Annette Kimmitt was toast the moment she got thrown out Joe Aston’s Rear Window.
Last Thursday, the white-collar gossip columnist revealed that the managing partner of corporate law firm MinterEllison had sent an all-staff email expressing concern about the company’s work for Attorney-General Christian Porter. Less than a week later, Kimmitt is gone.
This high-profile woman is the first person to lose their job in the fallout from historical rape allegations levelled against Christian Porter.
But this episode is about more than an old-school law firm’s cooked gender politics. It’s about a bungled public relations strategy, long-simmering office politics and the kind of inevitable generational divide that’s been rippling through all workplaces over the last few years finally reaching Australia’s cloistered, conservative legal fraternity.
Hopelessly bungled optics
On Monday, MinterEllison put out a now poorly-aged tweet spruiking its International Women’s Day diversity and inclusion panel.
At the same time, partners were trying to work out the best way to axe Kimmitt without it looking too much like revenge of the patriarchy. Discussions were leaked in real time to the Australian Financial Review. But it was always going to look like that no matter how they did it.
The partnership at Minters is about 30% female — which is bad, but also broadly consistent with the industry as a whole. On Tuesday, the board told Kimmitt she was done. But Minters, which has remained officially buttoned down while leaking like a sieve, managed to mess up the optics of that too.
Officially, the firm wanted to hold off on an announcement for two months to make the axing look less “knee-jerk”. Too bad someone also leaked that to the AFR.
Still, it wasn’t just the coup-plotters that were guilty of crimes against PR. Kimmitt’s initial email, in which she said the firm’s working for Porter had “triggered hurt” for her and other female employees, was always going to be weaponised by her detractors.
It was a sign that Kimmitt, who is not a lawyer and had been brought in from consulting firm EY, didn’t understand the realities of the profession. It was a sign the boss, who’d tried to soften the firm’s reputation as a classic corporate behemoth by appearing in the Mardi Gras parade (the first firm to do so), was pursuing trendy agendas at the expense of Minters’ core work. This is a firm that handles $93 million worth of government contracts.
But perhaps Kimmitt’s biggest misstep — however well-intentioned her concerns about staff wellbeing — was picking the wrong enemy in that fight.
Picking the wrong fight
Peter Bartlett is MinterEllison’s longest serving lawyer. He has served on its board 20 years and been its chairman twice. He works for numerous media outlets (including Crikey), and more importantly, is an expert at repairing shattered reputations. He’s a natural choice for Porter.
Crikey understands Bartlett started working for Porter around the time the attorney-general was subject to allegations of sexist, boorish behaviour in a Four Corners episode last November. That Kimmitt only became aware of this, as she stresses in the email, through Twitter last Tuesday, probably speaks to broader problems at the firm.

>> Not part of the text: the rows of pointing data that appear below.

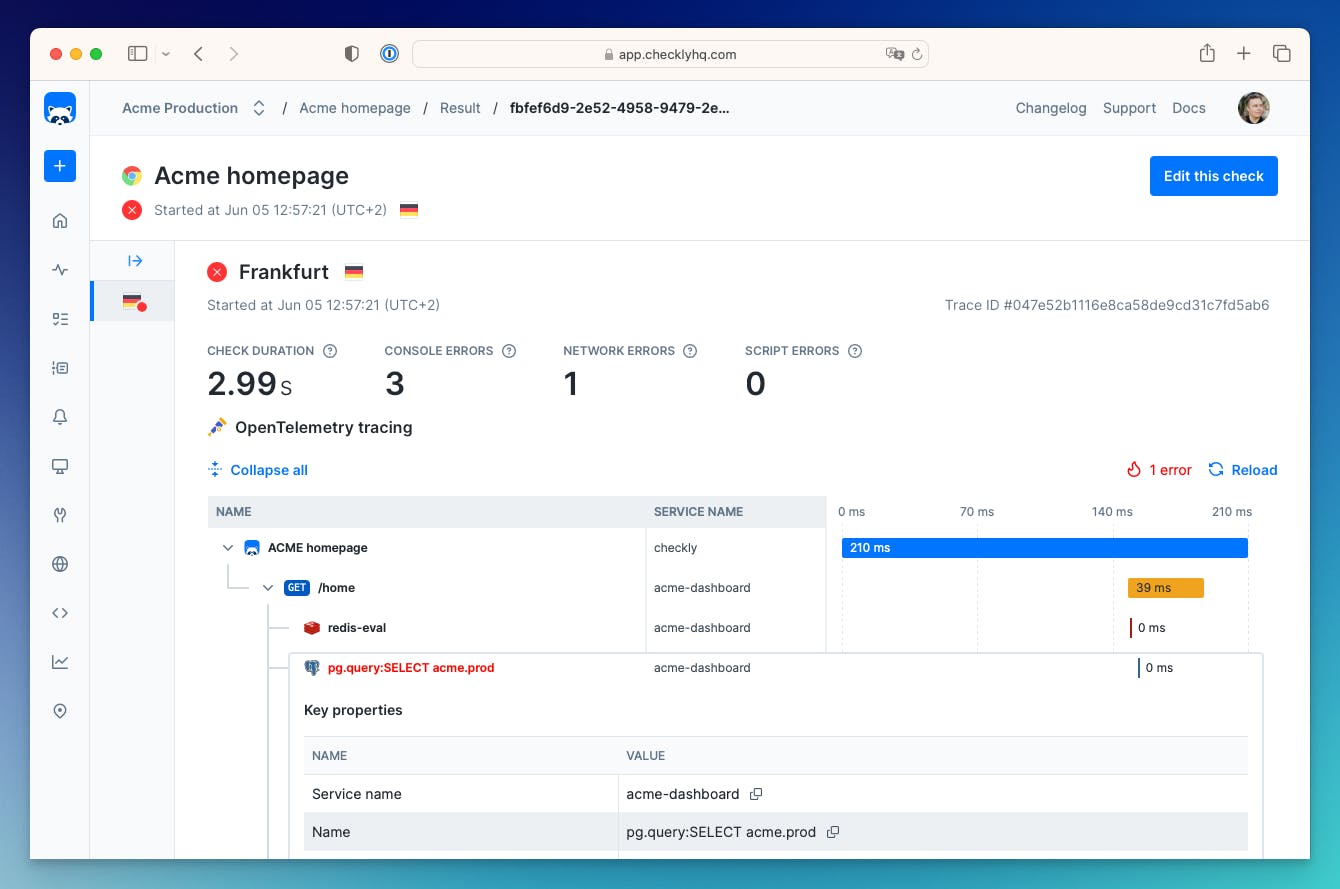The height and width of the screenshot is (889, 1340).
Task: Expand the result locations panel arrow
Action: click(x=135, y=261)
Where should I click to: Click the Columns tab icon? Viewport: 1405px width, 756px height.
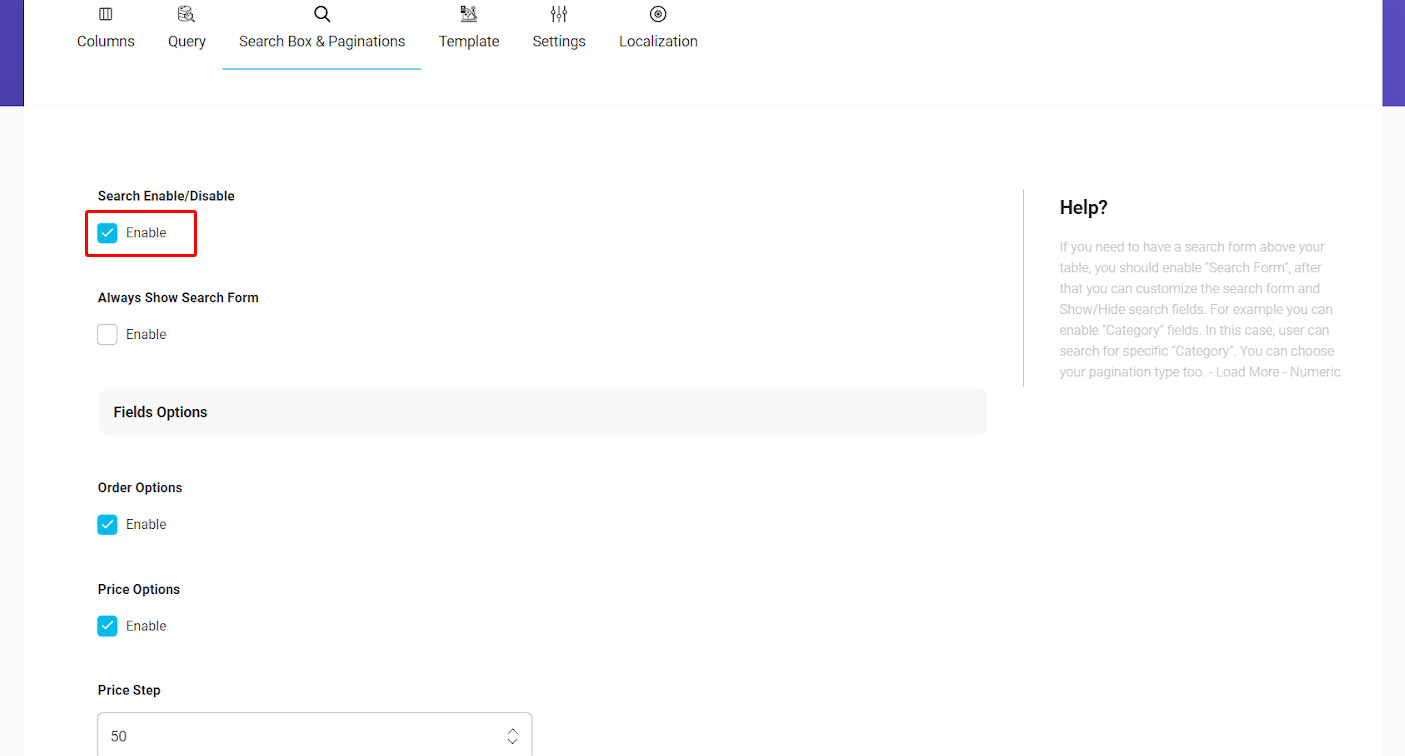(x=106, y=14)
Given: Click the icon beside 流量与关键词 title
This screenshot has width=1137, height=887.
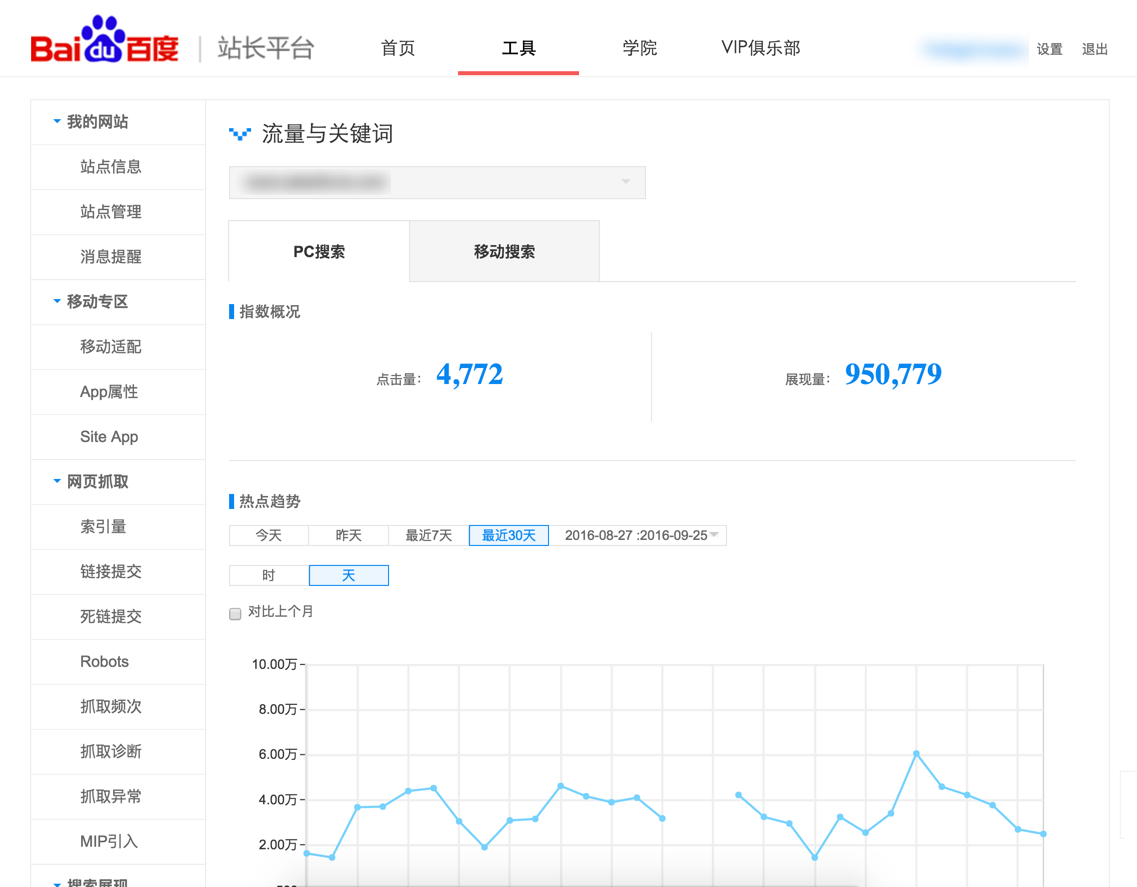Looking at the screenshot, I should [240, 134].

Bartlett is just the sort of partner Kimmitt couldn’t afford to publicly undermine. Compared to him, she’s a tourist at Minters. And for many in the legal world, her intervention smacks of a kind of naivety about the reality of what lawyers do, which is to often work for people out of favour in the court of public opinion.

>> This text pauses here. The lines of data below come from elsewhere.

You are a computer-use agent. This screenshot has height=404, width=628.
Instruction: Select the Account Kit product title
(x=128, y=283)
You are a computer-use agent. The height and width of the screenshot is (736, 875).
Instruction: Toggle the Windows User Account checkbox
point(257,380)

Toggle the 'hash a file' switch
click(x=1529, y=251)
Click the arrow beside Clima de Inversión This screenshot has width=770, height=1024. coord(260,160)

One former (female) Minters employee suggested that Kimmitt’s demise was largely down to a profound misunderstanding of legal professional ethics. She felt that a male boss could well have faced similar scrutiny for so publicly undermining a top partner without going through the right process.
Kimmitt’s intervention also seems weird given Minters’ history. This is a corporate law firm after all. It’s worked for Crown and the Catholic Church. It’s in the business of helping people accused of terrible things.
But this was also an intervention where Kimmitt picked the side without the power. Her email was, it seems, a poorly-worded attempt to reassure younger, female members of staff that the firm still had their back no matter who they might be working for.
So far, the outrage directed at that attempt at managerial empathy has come from the AFR, the paper of the bosses. Those younger female employees didn’t feel as comfortable speaking to the media.
But generational issues like this one are becoming the norm in workplaces across the world. Publishing, for example, has been ripped apart over the question of whether to keep airing the views of racist reactionaries.
Many younger lawyers at firms like Minters frequently have to reconcile the kind of standard inner-city progressive politics a boomer columnist might snootily deride as “woke” with the reality of drawing a big salary from a culturally conservative place that largely helps out the big end of town.
It was only a matter of time before a dispute like this blew up.
MinterEllison tried to be a “woke” law firm and an old-school corporate titan. It is hard, if not impossible, to be both.